Two lines mark the range in the entries below: the one holding "入室盗窃被发现 逃跑时从五楼摔下双脚骨折 (758, 1162)" and the one holding "Испарители (47, 1365)". Set down those two and all lines between them, exactly.

═══ PROVIDED DATA

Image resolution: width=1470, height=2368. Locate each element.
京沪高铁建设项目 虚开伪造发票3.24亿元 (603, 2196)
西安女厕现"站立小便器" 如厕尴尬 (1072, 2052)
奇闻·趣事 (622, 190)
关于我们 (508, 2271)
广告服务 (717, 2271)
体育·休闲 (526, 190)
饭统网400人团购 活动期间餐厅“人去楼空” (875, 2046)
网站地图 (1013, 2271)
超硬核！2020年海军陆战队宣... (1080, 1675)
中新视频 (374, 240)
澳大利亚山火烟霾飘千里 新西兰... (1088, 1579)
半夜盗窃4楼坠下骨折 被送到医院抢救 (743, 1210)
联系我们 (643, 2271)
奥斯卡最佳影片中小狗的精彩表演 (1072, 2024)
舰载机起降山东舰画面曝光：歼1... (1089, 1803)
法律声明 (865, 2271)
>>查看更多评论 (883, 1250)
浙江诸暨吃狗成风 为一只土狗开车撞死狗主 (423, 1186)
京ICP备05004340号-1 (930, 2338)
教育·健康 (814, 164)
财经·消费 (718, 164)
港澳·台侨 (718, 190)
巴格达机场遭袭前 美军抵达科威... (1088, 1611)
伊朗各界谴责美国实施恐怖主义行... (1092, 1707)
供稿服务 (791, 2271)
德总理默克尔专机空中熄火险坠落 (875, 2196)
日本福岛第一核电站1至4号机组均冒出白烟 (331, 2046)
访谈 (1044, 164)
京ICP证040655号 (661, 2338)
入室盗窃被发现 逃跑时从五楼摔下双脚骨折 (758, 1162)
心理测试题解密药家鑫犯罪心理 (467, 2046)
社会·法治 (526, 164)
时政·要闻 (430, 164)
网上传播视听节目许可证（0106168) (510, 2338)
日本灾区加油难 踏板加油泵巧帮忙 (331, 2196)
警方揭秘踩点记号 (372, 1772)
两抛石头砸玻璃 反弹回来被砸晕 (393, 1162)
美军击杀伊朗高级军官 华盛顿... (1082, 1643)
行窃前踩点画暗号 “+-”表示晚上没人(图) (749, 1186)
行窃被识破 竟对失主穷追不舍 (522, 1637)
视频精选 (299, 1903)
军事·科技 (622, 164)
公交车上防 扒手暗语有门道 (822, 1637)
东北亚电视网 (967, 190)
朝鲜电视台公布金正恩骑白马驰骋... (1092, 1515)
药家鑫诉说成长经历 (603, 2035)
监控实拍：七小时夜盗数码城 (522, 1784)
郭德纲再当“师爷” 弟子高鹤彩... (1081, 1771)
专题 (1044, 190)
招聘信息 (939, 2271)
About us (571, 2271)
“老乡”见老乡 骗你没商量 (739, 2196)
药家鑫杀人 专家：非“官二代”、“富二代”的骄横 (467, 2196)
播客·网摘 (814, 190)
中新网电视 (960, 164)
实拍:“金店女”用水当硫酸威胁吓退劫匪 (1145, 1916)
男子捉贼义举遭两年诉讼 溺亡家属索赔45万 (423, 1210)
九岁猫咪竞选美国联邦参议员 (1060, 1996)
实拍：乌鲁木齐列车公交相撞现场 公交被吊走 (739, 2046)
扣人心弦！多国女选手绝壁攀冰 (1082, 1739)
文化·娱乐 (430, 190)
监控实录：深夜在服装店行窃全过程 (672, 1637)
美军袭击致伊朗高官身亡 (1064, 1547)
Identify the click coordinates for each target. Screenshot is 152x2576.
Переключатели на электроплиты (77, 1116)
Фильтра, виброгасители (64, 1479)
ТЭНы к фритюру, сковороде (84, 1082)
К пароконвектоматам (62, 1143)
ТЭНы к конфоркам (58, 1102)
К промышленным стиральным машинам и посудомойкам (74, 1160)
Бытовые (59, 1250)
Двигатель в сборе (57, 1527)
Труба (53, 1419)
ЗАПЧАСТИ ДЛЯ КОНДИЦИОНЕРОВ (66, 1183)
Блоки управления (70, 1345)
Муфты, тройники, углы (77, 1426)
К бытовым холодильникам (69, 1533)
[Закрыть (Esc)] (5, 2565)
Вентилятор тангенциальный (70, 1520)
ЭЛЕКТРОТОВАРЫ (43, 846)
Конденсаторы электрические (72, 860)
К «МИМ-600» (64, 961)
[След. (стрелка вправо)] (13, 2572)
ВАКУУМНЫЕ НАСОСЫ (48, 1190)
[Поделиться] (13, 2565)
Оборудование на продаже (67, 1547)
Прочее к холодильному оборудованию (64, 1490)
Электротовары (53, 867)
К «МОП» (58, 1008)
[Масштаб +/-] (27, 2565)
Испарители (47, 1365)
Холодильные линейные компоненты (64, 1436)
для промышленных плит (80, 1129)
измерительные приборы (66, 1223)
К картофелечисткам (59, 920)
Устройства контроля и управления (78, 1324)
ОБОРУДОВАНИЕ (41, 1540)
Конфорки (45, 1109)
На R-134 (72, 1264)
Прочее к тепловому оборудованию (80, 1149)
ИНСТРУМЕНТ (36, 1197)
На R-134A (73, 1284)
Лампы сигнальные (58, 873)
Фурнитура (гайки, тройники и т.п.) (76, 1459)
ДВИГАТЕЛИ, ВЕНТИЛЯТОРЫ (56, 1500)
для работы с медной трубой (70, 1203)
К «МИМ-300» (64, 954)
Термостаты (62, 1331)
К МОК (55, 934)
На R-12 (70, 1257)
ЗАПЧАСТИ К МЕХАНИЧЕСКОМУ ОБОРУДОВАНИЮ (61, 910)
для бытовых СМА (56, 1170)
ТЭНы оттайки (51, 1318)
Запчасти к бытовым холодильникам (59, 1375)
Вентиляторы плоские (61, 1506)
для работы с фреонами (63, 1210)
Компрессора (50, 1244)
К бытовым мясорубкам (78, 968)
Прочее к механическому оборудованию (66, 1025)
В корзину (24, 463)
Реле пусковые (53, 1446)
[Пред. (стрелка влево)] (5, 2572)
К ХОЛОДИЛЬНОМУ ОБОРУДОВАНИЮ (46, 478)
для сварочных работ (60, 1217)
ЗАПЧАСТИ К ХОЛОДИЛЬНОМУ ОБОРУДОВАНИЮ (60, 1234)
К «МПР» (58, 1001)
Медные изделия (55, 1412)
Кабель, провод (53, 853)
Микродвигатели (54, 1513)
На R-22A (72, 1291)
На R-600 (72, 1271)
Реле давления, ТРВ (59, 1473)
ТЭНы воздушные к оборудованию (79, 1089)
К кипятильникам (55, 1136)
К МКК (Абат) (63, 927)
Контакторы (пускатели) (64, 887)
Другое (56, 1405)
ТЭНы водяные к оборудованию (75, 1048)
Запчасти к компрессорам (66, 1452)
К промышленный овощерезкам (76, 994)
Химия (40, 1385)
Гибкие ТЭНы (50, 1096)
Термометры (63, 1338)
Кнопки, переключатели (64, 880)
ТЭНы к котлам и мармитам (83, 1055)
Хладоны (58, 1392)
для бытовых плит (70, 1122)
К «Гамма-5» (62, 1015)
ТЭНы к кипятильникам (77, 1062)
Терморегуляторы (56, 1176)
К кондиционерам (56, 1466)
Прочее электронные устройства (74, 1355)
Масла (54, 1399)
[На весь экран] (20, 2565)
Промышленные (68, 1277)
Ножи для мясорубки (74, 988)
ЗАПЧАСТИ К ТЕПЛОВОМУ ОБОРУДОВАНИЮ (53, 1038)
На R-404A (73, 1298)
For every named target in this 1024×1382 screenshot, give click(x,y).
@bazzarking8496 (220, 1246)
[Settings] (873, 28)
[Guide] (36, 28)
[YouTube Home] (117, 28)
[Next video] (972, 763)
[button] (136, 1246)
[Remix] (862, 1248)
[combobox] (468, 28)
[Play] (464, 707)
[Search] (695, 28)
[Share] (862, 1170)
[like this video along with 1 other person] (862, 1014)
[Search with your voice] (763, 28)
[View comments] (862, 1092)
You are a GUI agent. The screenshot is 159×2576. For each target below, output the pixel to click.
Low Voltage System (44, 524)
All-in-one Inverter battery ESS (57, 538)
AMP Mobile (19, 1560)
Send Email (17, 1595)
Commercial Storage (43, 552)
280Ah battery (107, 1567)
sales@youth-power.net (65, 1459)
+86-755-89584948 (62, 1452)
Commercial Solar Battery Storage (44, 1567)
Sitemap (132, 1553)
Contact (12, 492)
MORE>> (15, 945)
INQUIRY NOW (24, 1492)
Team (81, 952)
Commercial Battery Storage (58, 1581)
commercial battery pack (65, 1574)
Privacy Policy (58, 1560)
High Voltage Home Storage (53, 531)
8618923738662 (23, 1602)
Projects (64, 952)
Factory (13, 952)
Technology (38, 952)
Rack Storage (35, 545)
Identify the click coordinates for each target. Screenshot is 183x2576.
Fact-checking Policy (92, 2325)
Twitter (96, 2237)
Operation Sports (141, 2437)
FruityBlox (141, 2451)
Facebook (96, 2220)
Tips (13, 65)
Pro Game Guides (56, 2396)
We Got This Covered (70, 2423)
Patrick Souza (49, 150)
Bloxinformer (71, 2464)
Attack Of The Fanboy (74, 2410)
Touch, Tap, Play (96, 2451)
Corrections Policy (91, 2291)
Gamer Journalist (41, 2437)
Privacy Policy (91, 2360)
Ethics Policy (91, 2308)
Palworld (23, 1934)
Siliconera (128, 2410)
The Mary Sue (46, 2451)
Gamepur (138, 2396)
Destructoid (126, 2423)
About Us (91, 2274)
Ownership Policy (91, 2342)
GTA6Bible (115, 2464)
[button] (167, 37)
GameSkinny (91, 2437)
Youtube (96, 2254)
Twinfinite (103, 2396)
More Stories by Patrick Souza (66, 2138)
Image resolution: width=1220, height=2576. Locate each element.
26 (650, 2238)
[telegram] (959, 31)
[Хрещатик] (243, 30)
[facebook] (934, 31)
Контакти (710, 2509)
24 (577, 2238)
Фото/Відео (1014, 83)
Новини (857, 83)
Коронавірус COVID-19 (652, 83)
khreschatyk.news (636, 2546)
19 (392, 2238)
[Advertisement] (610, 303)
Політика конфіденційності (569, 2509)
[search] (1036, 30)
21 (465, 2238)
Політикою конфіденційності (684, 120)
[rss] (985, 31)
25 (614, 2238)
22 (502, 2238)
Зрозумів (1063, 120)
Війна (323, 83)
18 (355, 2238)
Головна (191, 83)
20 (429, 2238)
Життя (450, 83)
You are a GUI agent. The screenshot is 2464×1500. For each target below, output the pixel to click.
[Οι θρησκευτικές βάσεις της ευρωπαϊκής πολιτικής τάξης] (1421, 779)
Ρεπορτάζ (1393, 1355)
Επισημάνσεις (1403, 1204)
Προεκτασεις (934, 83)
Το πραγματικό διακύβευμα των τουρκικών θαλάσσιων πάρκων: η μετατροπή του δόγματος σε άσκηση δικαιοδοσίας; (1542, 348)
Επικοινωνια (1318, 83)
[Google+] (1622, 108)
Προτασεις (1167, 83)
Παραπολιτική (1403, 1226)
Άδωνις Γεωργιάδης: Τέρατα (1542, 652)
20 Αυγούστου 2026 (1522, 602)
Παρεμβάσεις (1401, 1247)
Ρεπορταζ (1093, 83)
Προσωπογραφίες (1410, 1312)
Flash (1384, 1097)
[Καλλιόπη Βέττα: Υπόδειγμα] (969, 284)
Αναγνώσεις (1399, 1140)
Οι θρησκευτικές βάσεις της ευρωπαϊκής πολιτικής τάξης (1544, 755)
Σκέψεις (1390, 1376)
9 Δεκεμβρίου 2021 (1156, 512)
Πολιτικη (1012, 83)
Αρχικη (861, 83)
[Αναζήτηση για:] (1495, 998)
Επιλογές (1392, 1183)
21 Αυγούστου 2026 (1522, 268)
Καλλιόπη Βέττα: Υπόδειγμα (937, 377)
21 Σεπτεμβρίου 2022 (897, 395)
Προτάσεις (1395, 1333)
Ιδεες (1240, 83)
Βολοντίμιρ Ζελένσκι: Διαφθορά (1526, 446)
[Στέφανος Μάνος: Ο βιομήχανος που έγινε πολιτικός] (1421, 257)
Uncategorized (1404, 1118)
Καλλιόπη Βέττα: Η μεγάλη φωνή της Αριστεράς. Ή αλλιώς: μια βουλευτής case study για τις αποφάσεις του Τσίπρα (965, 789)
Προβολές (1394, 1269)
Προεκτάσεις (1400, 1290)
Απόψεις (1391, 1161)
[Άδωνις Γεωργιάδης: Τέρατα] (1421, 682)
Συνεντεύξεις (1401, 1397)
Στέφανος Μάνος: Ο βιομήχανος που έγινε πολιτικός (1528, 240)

══════

### SOLUTION TO THIS EXERCISE
入室盗窃被发现 逃跑时从五楼摔下双脚骨折 (758, 1162)
心理测试题解密药家鑫犯罪心理 (467, 2046)
社会·法治 (526, 164)
时政·要闻 (430, 164)
网上传播视听节目许可证（0106168) (510, 2338)
日本灾区加油难 踏板加油泵巧帮忙 (331, 2196)
警方揭秘踩点记号 (372, 1772)
两抛石头砸玻璃 反弹回来被砸晕 (393, 1162)
美军击杀伊朗高级军官 华盛顿... (1082, 1643)
行窃前踩点画暗号 “+-”表示晚上没人(图) (749, 1186)
行窃被识破 竟对失主穷追不舍 (522, 1637)
视频精选 (299, 1903)
军事·科技 (622, 164)
公交车上防 扒手暗语有门道 (822, 1637)
东北亚电视网 (967, 190)
朝鲜电视台公布金正恩骑白马驰骋... (1092, 1515)
药家鑫诉说成长经历 (603, 2035)
监控实拍：七小时夜盗数码城 (522, 1784)
郭德纲再当“师爷” 弟子高鹤彩... (1081, 1771)
专题 (1044, 190)
招聘信息 (939, 2271)
About us (571, 2271)
“老乡”见老乡 骗你没商量 (739, 2196)
药家鑫杀人 专家：非“官二代”、“富二代”的骄横 (467, 2196)
播客·网摘 (814, 190)
中新网电视 (960, 164)
实拍:“金店女”用水当硫酸威胁吓退劫匪 (1145, 1916)
男子捉贼义举遭两年诉讼 溺亡家属索赔45万 (423, 1210)
九岁猫咪竞选美国联邦参议员 (1060, 1996)
实拍：乌鲁木齐列车公交相撞现场 公交被吊走 (739, 2046)
扣人心弦！多国女选手绝壁攀冰 (1082, 1739)
文化·娱乐 (430, 190)
监控实录：深夜在服装店行窃全过程 (672, 1637)
美军袭击致伊朗高官身亡 (1064, 1547)
Identify the click coordinates for each target. Screenshot is 152x2576.
Переключатели на электроплиты (77, 1116)
Фильтра, виброгасители (64, 1479)
ТЭНы к фритюру, сковороде (84, 1082)
К пароконвектоматам (62, 1143)
ТЭНы к конфоркам (58, 1102)
К промышленным стиральным машинам и посудомойкам (74, 1160)
Бытовые (59, 1250)
Двигатель в сборе (57, 1527)
Труба (53, 1419)
ЗАПЧАСТИ ДЛЯ КОНДИЦИОНЕРОВ (66, 1183)
Блоки управления (70, 1345)
Муфты, тройники, углы (77, 1426)
К бытовым холодильникам (69, 1533)
[Закрыть (Esc)] (5, 2565)
Вентилятор тангенциальный (70, 1520)
ЭЛЕКТРОТОВАРЫ (43, 846)
Конденсаторы электрические (72, 860)
К «МИМ-600» (64, 961)
[След. (стрелка вправо)] (13, 2572)
ВАКУУМНЫЕ НАСОСЫ (48, 1190)
[Поделиться] (13, 2565)
Оборудование на продаже (67, 1547)
Прочее к холодильному оборудованию (64, 1490)
Электротовары (53, 867)
К «МОП» (58, 1008)
[Масштаб +/-] (27, 2565)
Испарители (47, 1365)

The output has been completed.